Repeat every line of the records below word for word, and leave the pictures out of your answer.

(Collected data)
(begin)

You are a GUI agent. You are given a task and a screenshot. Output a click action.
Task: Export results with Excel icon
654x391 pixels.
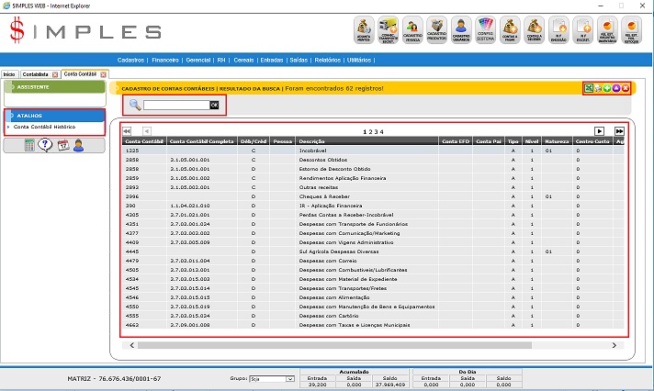(x=588, y=88)
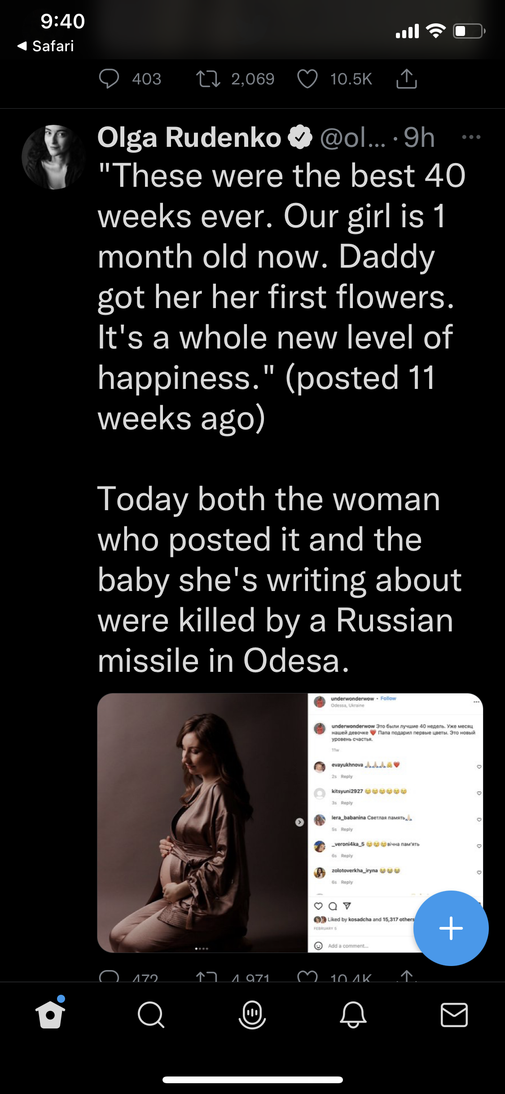Open the Spaces microphone tab

click(x=252, y=1015)
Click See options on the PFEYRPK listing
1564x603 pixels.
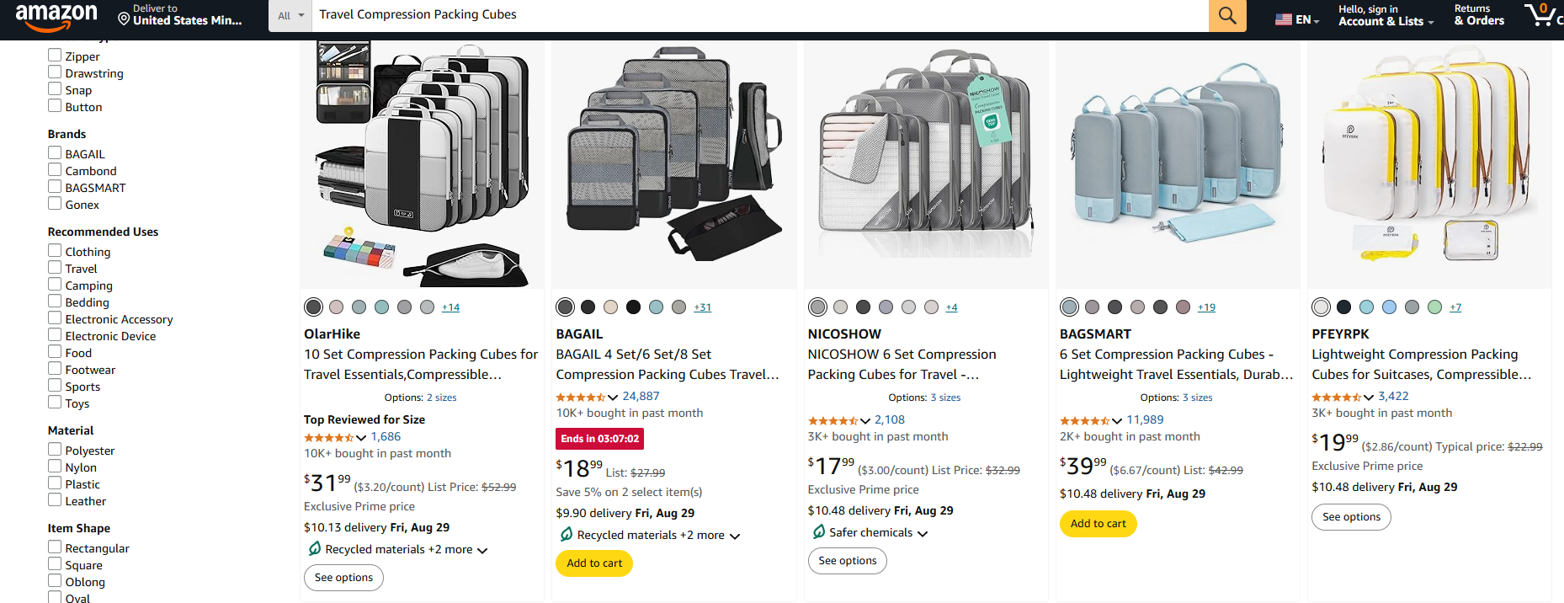(x=1350, y=516)
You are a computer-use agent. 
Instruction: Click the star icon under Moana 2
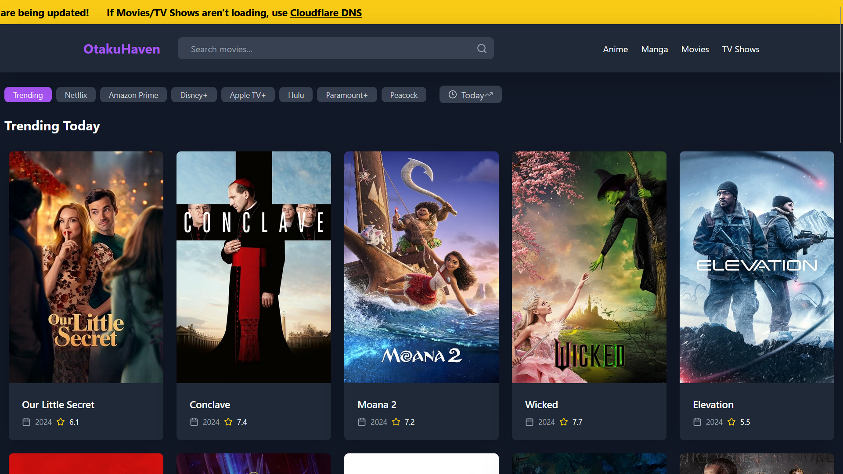click(396, 422)
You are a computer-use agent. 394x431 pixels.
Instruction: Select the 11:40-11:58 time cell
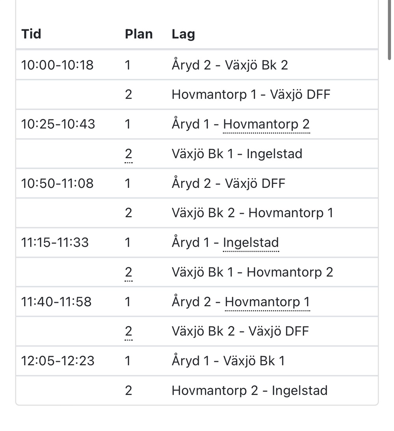(56, 302)
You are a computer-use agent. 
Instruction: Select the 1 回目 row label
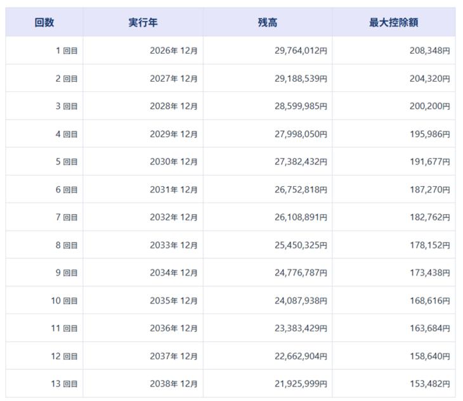click(x=67, y=51)
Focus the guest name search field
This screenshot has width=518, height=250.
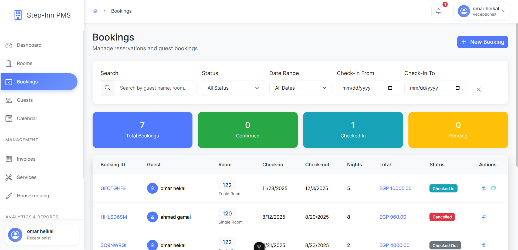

(end)

▶ ANSWER TO THIS TASK
You are a GUI agent. You are given a task and a screenshot. Output a click action.
Task: Export results with Excel icon
654x391 pixels.
(x=588, y=88)
Open the Spaces microphone tab

click(x=252, y=1015)
Click See options on the PFEYRPK listing
1564x603 pixels.
(x=1350, y=516)
You are a computer-use agent. 
Instruction: Click the star icon under Moana 2
click(396, 422)
You are a computer-use agent. 394x431 pixels.
Instruction: Select the 11:40-11:58 time cell
(56, 302)
You are a computer-use agent. 
Instruction: Select the 1 回目 row label
click(x=67, y=51)
Focus the guest name search field
This screenshot has width=518, height=250.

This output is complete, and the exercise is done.